◆ Text passage:
════════

On a scale of one to ten, how stressed are you today? A 5? 7 perhaps? A 9?! Imagine you’ve just received the diagnosis that your child has cancer. What does that even mean for you and your family?
Cancer isn’t pretty. Childhood cancer definitely isn’t pretty. It’s a diagnosis no parent wants to receive for their child. The news is devastating, and is accompanied by so much uncertainty.
In addition to the medical treatment and care required over a prolonged period, which averages three years for childhood cancers; the diagnosis can create a ripple effect through the immediate family members and on to the extended family.
In Ireland, all childhood cancer treatments are performed at Our Lady’s Children’s Hospital in Dublin. For families in rural areas and those living outside of the city, this can mean long drives to and from the hospital on a weekly basis for treatment, in addition to regular local hospital and GP visits. Extended stay at the hospital for long periods of time can be expected. Family routine is disrupted and other siblings will become acutely aware of these changes, as they too are affected by the diagnosis regardless of age.
What may have seemed the normal mundane chores and duties of a parent, feel overwhelming on top of the additional needs of your sick child. Laundry. Cleaning the house. Childcare. Preparing meals. Things that aren’t luxuries but rather necessities, which you simply don’t have the time or energy for anymore.
Hand in Hand is the only Children’s Cancer Charity in Ireland providing families help with these tasks throughout treatment. There to lighten the load and provide precious time for families to spend with their child, Hand in Hand currently help over 50 families. Their goal is to be able to offer their services to all families in Ireland with a child diagnosed with cancer.

════════

◆ Records provided:
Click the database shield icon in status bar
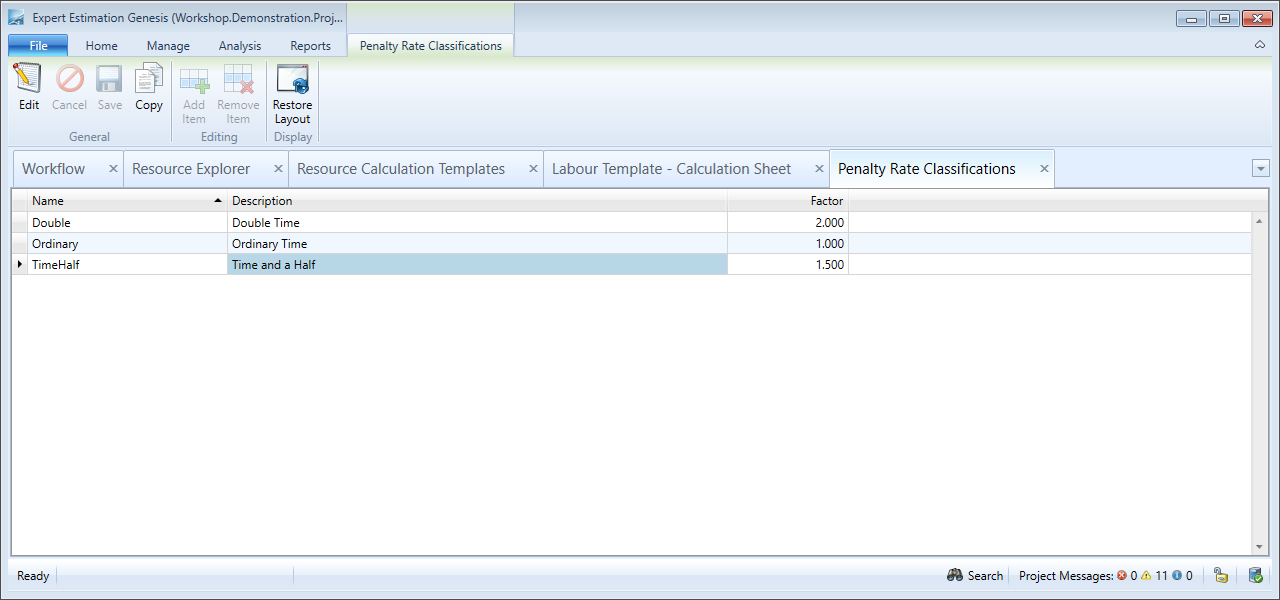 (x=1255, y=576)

════════

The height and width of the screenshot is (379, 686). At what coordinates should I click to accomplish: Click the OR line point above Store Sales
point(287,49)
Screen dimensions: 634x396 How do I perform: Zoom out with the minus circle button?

════════

◆ Exercise instructions:
1. From the text on childhood cancer, list the household chores it names as overwhelming for parents of a sick child.
2. Translate this sentence from the text on childhood cancer into French: "It's a diagnosis no parent wants to receive for their child."
The items have no role here and can be ignored.

◆ Results:
1.
Laundry
Cleaning the house
Childcare
Preparing meals

2. C'est un diagnostic qu'aucun parent ne souhaite recevoir pour son enfant.